◆ Requirements
• a. For the commentary on Louisiana's congressional maps, decide whether each statement agrees with it: (i) Louisiana's population is 33% Black; (ii) Alabama has six congressional districts; (iii) the Supreme Court granted Louisiana a separate hearing. Answer yes or no for each, quoting the words that decide it.
• b. Retype the stretch of the commentary on Louisiana's congressional maps from "The 5th Circuit last" through "second one also.".
>> begin Excerpt
With the U.S. Supreme Court recently reaffirming that Section 2 of the Voting Rights Act of 1965 does, in fact, outlaw the dilution of Black voting strength through racial gerrymandering in the Alabama case of Allen v. Milligen, it appears that the long drawn-out redistricting season is drawing to a close. 

Further indications that the Supreme Court is ready to move on is its refusal to grant Louisiana a separate hearing in the factually similar case of Ardoin v. Robinson, instead sending it back to the 5th Circuit Court of Appeals for review “in advance of the 2024 congressional elections.”

The 5th Circuit last week ordered attorneys for both sides to submit briefs arguing how the Alabama case affects the Louisiana case. The 5th Circuit justices could decide the case themselves, or they could send it back to the district court for further proceedings. While no one can predict what the individual lower federal courts will do, most objective legal scholars agree that Louisiana is playing a much weaker hand in defending its gerrymandered maps after the Alabama decision.

The state of Alabama’s population is 27% Black with one Black majority district out of the seven total congressional districts. Louisiana’s population is 33% Black with one Black majority district out of six. With Alabama being ordered by the Supreme Court to create a second Black district, most expect that Louisiana will eventually be ordered to follow the court precedent and create a second one also.

Federal court precedents call for districts to be compact. However, the Louisiana Legislative Black Caucus and the original plaintiffs challenging the current Louisiana maps have each submitted hypothetical maps to the courts with two compact Black districts. So the compactness argument is probably not available to the state.

Given the long odds facing the state in defending its current maps, now would be the appropriate time to end its legal defense of its congressional maps, sit down with the plaintiffs in the case, and negotiate a compromise set of maps. This can either be done by a settlement approved by the court, or by a special session of the Legislature. Continuing to defend the current maps could have negative consequences.
>> end Excerpt
>> begin Rows
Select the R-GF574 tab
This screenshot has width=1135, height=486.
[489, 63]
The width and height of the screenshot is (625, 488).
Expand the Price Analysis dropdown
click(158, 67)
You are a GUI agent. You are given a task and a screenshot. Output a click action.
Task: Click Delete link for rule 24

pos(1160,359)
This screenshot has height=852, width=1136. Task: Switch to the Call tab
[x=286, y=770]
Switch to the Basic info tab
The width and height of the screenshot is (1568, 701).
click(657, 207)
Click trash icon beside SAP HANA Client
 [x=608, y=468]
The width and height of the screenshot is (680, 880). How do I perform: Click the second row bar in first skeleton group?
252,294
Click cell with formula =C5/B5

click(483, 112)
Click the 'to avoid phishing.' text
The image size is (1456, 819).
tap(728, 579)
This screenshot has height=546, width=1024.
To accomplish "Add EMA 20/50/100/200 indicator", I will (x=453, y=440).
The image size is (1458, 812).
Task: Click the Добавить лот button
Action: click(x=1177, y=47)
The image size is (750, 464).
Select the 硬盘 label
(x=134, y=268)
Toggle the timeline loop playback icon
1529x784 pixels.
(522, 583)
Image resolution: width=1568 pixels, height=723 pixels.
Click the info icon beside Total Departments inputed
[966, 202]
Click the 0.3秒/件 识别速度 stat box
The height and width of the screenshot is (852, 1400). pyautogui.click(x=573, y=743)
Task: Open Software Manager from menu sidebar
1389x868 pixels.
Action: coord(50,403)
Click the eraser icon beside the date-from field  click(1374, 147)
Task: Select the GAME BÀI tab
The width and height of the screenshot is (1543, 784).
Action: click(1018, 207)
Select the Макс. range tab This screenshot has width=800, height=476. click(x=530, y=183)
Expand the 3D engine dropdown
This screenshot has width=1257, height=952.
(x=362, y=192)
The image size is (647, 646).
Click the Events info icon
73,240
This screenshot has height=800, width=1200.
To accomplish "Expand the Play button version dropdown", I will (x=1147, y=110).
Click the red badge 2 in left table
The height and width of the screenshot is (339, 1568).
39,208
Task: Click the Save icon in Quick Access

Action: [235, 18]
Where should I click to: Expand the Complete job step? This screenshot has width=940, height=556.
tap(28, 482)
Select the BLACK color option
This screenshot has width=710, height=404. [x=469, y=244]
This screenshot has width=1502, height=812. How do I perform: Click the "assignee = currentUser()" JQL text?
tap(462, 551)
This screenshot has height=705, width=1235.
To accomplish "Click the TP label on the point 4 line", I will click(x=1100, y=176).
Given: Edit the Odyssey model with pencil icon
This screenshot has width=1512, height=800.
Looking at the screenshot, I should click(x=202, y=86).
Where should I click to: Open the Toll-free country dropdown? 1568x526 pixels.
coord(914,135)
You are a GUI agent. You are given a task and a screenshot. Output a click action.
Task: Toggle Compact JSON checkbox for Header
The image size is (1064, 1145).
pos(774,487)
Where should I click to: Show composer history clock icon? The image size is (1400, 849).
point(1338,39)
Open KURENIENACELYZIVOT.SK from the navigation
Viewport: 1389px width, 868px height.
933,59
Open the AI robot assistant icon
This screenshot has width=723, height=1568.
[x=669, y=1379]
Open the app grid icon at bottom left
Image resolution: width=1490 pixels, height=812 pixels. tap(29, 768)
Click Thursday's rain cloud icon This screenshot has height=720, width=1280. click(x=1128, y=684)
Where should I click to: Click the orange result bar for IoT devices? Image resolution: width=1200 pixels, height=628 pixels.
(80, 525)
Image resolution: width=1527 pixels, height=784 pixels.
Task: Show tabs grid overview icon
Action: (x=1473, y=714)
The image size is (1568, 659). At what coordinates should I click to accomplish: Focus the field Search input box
>> end Rows
◆ Worked solutions
• a.
(i) Yes: "Louisiana’s population is 33% Black with one Black majority district out of six."
(ii) No: "one Black majority district out of the seven total congressional districts."
(iii) No: "its refusal to grant Louisiana a separate hearing in the factually similar case of Ardoin v. Robinson"

• b.
The 5th Circuit last week ordered attorneys for both sides to submit briefs arguing how the Alabama case affects the Louisiana case. The 5th Circuit justices could decide the case themselves, or they could send it back to the district court for further proceedings. While no one can predict what the individual lower federal courts will do, most objective legal scholars agree that Louisiana is playing a much weaker hand in defending its gerrymandered maps after the Alabama decision.

The state of Alabama’s population is 27% Black with one Black majority district out of the seven total congressional districts. Louisiana’s population is 33% Black with one Black majority district out of six. With Alabama being ordered by the Supreme Court to create a second Black district, most expect that Louisiana will eventually be ordered to follow the court precedent and create a second one also.